Who this service is for
This setup is useful if:
- You just launched a site or migrated to a new domain and want a clean start
- You inherited a site and do not know if GSC is configured correctly
- You have noticed pages not appearing in search despite being live for weeks
- Your CMS is generating a sitemap but you have never verified what is actually in it
- You are about to start a content push and want indexing infrastructure in place before it begins
It is not the right fit if you are looking for ongoing ranking strategy, content audits, or link acquisition — those are different services. This is infrastructure.
From the field
Dmytro Puhach, Founder · 15+ years in SEO
The number of sites I have seen with a URL-prefix GSC property that has been in place for years — sometimes on sites with significant traffic — is higher than it should be. The owner does not know. The agency does not mention it. The data looks complete because existing indexed pages are reporting in fine.
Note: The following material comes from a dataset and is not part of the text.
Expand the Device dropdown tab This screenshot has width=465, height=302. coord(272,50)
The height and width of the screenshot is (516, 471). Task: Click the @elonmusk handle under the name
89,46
What you lose is coverage of any URL variant that does not exactly match the prefix. You also lose the ability to trust your coverage error reports, because you are only seeing part of the picture.
Domain property setup with DNS verification takes minutes to configure and some hours for DNS propagation. The clean sitemap takes a bit longer — it depends on how noisy the CMS output is. But it is the kind of work that, once done correctly, stays done. I cannot think of a single indexing engagement we have run where fixing GSC and the sitemap first did not make the subsequent work measurably easier.
Frequently asked questions
What exactly do you set up?
We create or correct a Domain property in your Google Search Console account (verified via DNS-TXT record, covering all subdomains and protocols), audit or build a clean XML sitemap excluding noindex and redirected URLs, submit it through GSC, and add the Sitemap: directive to your robots.txt. You also receive a written handover note. That is the full scope — no add-ons, no retainer.
Do I need anything after that?
No ongoing maintenance from us, no. The setup is stable: DNS verification does not expire, sitemaps re-crawl automatically once submitted, and robots.txt directives persist. If you significantly restructure your site or add large new content sections, you would want to regenerate and resubmit the sitemap — but that is straightforward to do yourself, or we can do it as a separate task. Day-to-day, nothing requires attention.
Doesn't every CMS do this automatically?
CMS platforms generate sitemaps automatically, but what they include is rarely what you want. WordPress with Yoast, for example, will include tag archives, author pages, date archives, and attachment pages by default — none of which should be in a sitemap for a typical business site. Shopify sitemaps include product variants. Many CMS-generated sitemaps also fail to exclude pages marked noindex, which is a direct contradiction. The auto-generated file is a starting point, not a finished product. Same story for GSC: most CMS platforms will verify ownership via a meta tag or file upload (URL-prefix, single protocol), not DNS. The Domain property usually requires a manual step.
How long does setup take?
DNS propagation takes up to 48 hours — that is outside our control and is the same for everyone. Once the record propagates, GSC confirms the property automatically. The sitemap audit and submission happen in parallel. From the moment we start, expect handover within one to two business days in most cases. For very large sites with complex sitemap structures, we will scope it with you before starting.